Post-crise, surtout avec le vieillissement de la population, il faudra repenser notre offre globale de services dans le continuum des soins aux personnes âgées, afin qu’elles reçoivent toujours les meilleurs soins dans le milieu le plus adapté, idéalement en amont de l’hôpital. Il est bien connu que la recette gagnante pour diminuer l’influx de patients dans les urgences est de rehausser et d’améliorer les soins de première ligne, à domicile, dans les résidences et dans les CHSLD.
Enfin, nous aimerions souligner que la mort n’est pas un tabou en CHSLD. Nous la côtoyons régulièrement. C’est l’aboutissement de tout être humain sur cette terre et elle ne nous fait pas peur. D’ailleurs, nous accompagnons la plupart de nos patients et leurs proches pendant la dernière tranche de vie et nous avons comme mission prioritaire d’offrir les meilleurs soins de fin de vie possible.
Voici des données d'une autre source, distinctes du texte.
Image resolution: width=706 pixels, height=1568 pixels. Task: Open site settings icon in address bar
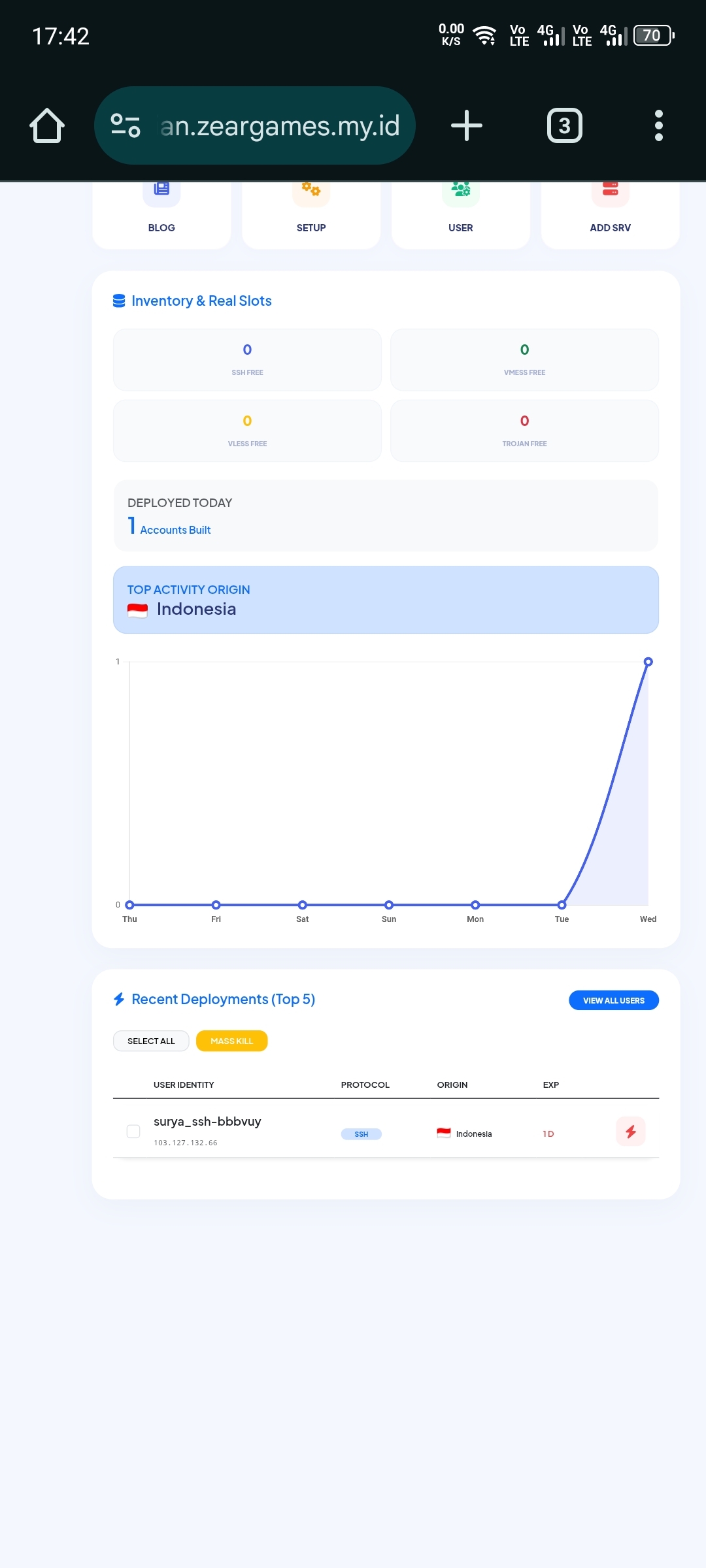tap(126, 125)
Or, la pénurie de ressources matérielles et humaines en CHSLD (de longue date, mais exacerbée par la pandémie) et la transformation de nos milieux de vie en mini-hôpitaux de soins COVID-19 nous ont trop souvent empêchés de donner les soins de fin de vie optimaux, au cœur de la tempête des éclosions, durant la première vague et même maintenant. Le rapport dévastateur du Protecteur du citoyen l’a bien mis en lumière.
S’il y a une chose que nous avons apprise de la pandémie, c’est que le décès d’une personne en CHSLD des suites de la COVID-19 n’est pas une tragédie, mais son départ de ce monde dans la souffrance et la solitude, sans les soins nécessaires, sont au rang de l’inacceptable.
Nous ne demandons pas une place égale dans les hôpitaux ou les soins intensifs pour nos patients. Nous ne demandons même pas qu’ils vivent à tout prix. Mais nous demandons qu’ils reçoivent des soins dans la dignité, ce que tout le monde mérite à titre égal.